Performance Benchmarks
Evaluation Metrics:
- Reasoning Accuracy: 94.5% on logical reasoning tasks.
- Inference Generation: 92.1% correctness in multi-step problem-solving.
- Logical Coherence: 90.8% consistency in explanations and conclusions.
Installation
Requirements
- Python 3.8 or later.
- Transformers Library (HuggingFace).
- GGUF-compatible inference tools such as llama.cpp or ctransformers.
Steps
- Clone the model repository from Hugging Face:
git clone https://huggingface.co/theeseus-ai/CriticalThinker-llama-3.1-8B-GGUF cd CriticalThinker-llama-3.1-8B-GGUF - Install dependencies:
pip install transformers pip install ctransformers - Download the model weights:
wget https://huggingface.co/theeseus-ai/CriticalThinker-llama-3.1-8B-GGUF/model.gguf - Run inference:
from transformers import pipeline model = pipeline('text-generation', model='model.gguf') prompt = "Analyze the following problem and provide a logical conclusion..." result = model(prompt) print(result)
Usage Examples
Logical Deduction Example
prompt = "A man needs to transport a fox, a chicken, and a bag of grain across a river. He can only carry one item at a time. How does he ensure nothing is eaten?"
result = model(prompt)
print(result)
Decision Analysis Example
prompt = "Evaluate the benefits and drawbacks of remote work in terms of productivity, work-life balance, and team collaboration. Provide a structured conclusion."
result = model(prompt)
print(result)
Limitations
- May require additional fine-tuning for highly specialized tasks.

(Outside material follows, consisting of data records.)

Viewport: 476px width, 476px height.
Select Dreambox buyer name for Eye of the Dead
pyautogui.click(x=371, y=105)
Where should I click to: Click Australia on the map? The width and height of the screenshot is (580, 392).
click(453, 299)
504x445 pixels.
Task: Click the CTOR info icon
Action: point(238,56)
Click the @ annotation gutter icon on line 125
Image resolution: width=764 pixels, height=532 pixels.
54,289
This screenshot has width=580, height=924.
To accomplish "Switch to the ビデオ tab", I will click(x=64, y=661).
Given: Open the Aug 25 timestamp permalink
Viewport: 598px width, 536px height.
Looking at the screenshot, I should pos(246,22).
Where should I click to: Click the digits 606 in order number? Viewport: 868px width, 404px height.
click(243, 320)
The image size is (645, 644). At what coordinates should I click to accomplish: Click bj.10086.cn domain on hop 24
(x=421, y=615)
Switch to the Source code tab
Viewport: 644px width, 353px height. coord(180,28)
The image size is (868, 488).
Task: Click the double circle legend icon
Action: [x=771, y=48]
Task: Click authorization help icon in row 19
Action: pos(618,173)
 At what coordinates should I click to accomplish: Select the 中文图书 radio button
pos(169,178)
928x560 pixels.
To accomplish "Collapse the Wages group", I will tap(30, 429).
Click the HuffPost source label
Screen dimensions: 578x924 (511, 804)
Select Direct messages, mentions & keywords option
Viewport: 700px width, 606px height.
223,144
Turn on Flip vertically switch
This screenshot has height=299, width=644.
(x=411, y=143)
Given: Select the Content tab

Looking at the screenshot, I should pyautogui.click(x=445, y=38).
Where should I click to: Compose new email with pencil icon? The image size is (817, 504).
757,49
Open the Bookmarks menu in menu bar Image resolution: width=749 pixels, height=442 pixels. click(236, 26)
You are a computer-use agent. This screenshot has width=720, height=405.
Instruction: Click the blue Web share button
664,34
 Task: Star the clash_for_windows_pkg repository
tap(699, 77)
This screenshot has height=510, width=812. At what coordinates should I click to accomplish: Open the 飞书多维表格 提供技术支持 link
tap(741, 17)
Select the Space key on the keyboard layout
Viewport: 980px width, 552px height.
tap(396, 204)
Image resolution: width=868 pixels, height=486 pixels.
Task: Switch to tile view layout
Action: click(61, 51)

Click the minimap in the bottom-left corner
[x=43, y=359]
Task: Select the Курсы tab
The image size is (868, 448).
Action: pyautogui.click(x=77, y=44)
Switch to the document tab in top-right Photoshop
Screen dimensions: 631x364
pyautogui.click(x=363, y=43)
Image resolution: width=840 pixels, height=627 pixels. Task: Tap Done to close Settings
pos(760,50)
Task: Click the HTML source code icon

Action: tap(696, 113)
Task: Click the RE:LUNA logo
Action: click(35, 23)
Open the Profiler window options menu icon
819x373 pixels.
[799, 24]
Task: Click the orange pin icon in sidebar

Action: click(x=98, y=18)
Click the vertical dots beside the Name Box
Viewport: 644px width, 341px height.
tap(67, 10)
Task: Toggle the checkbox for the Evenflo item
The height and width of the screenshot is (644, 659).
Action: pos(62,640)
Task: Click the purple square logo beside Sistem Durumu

- Performance depends on prompt design and clarity.
- Ethical use required—intended for constructive applications.
Contributing
We welcome contributions! Submit pull requests or report issues directly on our Hugging Face repository.
License
Licensed under the Apache 2.0 License. See LICENSE for more details.
Contact
For support, contact us via Hugging Face or email *theeseus@protonmail.com.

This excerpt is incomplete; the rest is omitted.